Considerations to Make When Living With Someone With Depression

Friday, May 7th, 2010 No Commented
Categorized Under: Depression

There are several different types of depression, and not all of them can be changed by will alone. Loss of a loved one, losing a job and personal tragedies may be helped without medications, but clinical depression and bipolar disorder are real, and they are caused by chemical imbalances. These require something, be it supplement or prescription, to help bring balance back.

There is a problem with this picture. While strides have been made in changing the general attitude about depression, those who suffer from it still feel as if it is a personal failing. This is one of the things you will probably have to help with if you are living with someone with depression. You may feel helpless, but there are many other things you may be able to help with.

1) Talking it Out: When depression is caused by something that has happened, talking about it is going to be very important. It’s also not going to be easy and will probably involved a lot of Kleenex. Encourage discussion but don’t press too hard. Be prepared for many different emotions to be displayed, including anger, self doubt, loneliness and frustration. These are all natural emotions and it’s best if they are brought out in the open and discussed without judgment.
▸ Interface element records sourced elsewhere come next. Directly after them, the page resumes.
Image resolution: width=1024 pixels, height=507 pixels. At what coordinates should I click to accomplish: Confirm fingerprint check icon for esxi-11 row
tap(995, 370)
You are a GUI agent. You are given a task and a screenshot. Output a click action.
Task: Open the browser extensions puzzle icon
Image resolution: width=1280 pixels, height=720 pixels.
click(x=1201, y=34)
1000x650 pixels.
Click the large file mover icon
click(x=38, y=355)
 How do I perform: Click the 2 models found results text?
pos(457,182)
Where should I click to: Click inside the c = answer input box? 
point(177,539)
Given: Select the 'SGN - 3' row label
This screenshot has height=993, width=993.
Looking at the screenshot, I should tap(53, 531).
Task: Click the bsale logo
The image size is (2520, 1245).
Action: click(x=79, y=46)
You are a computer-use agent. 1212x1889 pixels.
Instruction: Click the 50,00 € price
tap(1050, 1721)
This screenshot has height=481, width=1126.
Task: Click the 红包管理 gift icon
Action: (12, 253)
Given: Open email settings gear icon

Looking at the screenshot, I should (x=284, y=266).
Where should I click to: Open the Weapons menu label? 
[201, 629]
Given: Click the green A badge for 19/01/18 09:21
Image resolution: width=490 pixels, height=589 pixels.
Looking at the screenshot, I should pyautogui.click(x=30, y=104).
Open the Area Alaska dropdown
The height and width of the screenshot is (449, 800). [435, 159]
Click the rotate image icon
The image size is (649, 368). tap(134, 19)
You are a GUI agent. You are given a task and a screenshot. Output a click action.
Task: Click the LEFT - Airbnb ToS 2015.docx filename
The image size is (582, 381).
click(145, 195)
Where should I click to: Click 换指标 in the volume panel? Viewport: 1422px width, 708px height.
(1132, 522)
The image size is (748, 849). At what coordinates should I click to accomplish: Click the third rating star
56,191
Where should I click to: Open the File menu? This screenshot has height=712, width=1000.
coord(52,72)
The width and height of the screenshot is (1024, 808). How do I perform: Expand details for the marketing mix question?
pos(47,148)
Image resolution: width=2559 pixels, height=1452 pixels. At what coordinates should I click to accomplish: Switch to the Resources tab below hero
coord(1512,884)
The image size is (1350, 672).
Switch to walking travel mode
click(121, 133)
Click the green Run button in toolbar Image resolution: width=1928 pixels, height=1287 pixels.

2) Seek Medical Help: As mentioned above, there are times when it will take a doctor to help resolve the issue. If you suspect there is more to the depression than grief, it may be time for a diagnosis. Without that, nothing can be done with any degree of safety. The person you are trying to help may resist the idea, and forcing them to go may be a mistake. However, if you suspect the situation has gotten to the point that someone’s life may be in danger, over rule the resistance.

3) Find out Options: Nowadays, there are many different treatment options, including some herbal remedies. If the diagnosis is mild to moderate, St. John’s Wort may be an appropriate method. Bipolar disorder and major depression should only be treated by prescriptions as they do not respond appropriately to these problems.

4) Follow Doctor’s Orders: Once the person starts to feel better, the temptation to stop taking the medications or supplements may be great. This is not a good idea, unless the doctor agrees. It is very likely that the imbalance will return, and it could be worse than before.

5) Offer Quiet, Nonjudgmental Support: Recovering is going to take time and it may not be easy, especially at first. Encourage involvement in favorite past times, but don’t push.

If you need support, there are depression support groups that may be able to help. They may have more suggestions on how you can help your loved one. Don’t be afraid to reach out.